At a press briefing from the Department of State in
Washington DC on Friday, Secretary of State Rubio doubled down on the
assertions made in the White House’s National Security Strategy memo, which
declared that Europe faces “civilizational erasure” if it continues globalist
policies of mass migration and attacks on fundamental liberties such as freedom
of speech.
The memo has riled feathers in Europe, with German
Chancellor Friedrich Merz saying that many aspects of the document were
“unacceptable to us from a European perspective”. Meanwhile, the unelected head
of the European Commission — the executive arm of the EU — Ursula von der Leyen
demanded that the United States not “interfere” in European democracy.
Responding to the pushback, Secretary Rubio said on Friday:
“You go to these NATO meetings and you meet with people, what they will tell
you our shared history, our shared legacy, our shared values, our shared
priorities. That’s what they talk about as the reason for this alliance.
“Well, if you erase your shared history, your shared
culture, your shared ideology, your shared priorities, your shared principles,
then what – then you just have a straight-up defense agreement. That’s all you
have.”
Mr Rubio said that the United States
was founded on “Western values” such the principles of liberty, individualism,
and self-governance, and noted that “many of these ideas that led to the
founding of our country found their genesis in some of these places in the
Western alliance.”
However, the Secretary said that the
Trump administration is “concerned that, particularly in parts of Western
Europe, those things that underpin our alliance and our tie to them could be
under threat in the long term.”
“And by the way, there are leaders in those countries that
recognize that as well. Some say it openly. Some say it privately. In the
eastern and southern part of Europe, they’re much more open about it.
Nonetheless, it is a factor that needs to be addressed,” he said.
Rubio specifically pointed to the problems surrounding mass
migration, citing the recent Islamist terror attack at a Jewish Hanukkah
celebration on Bondi Beach in Australia as an example.

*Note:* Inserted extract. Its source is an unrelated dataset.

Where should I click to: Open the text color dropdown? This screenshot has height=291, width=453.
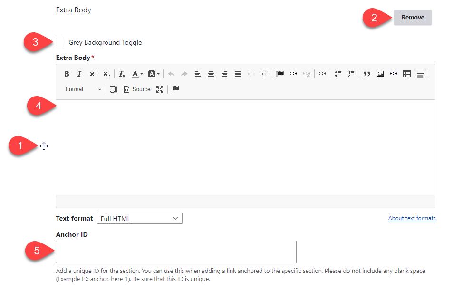coord(137,74)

“Mass migration over the last decade has been highly
disruptive, not just to the United States but also to continental Europe and in
some cases in the Indo-Pacific as well. So I just think this is a real
challenge that multiple Western advanced, industrialized countries are facing,
and I think it’s pronounced in parts of Europe as well,” he said.
Rubio
differentiated immigration from “mass migration”, which he said is a “negative
thing” as it is “very difficult for any society to absorb and assume hundreds
of thousands if not millions of people over a short period of time, especially
if they come from halfway around the world.”
“I think it’s a growing concern in Europe. I mean, there are
other voices in Europe and obviously in Australia as well that have expressed
concern about this. These are facts. This doesn’t make you anti-anybody. What
it makes is you do have as a sovereign country the right to control how many
people you absorb and how many people you allow in and who those people are.
This is a very basic sovereign right.”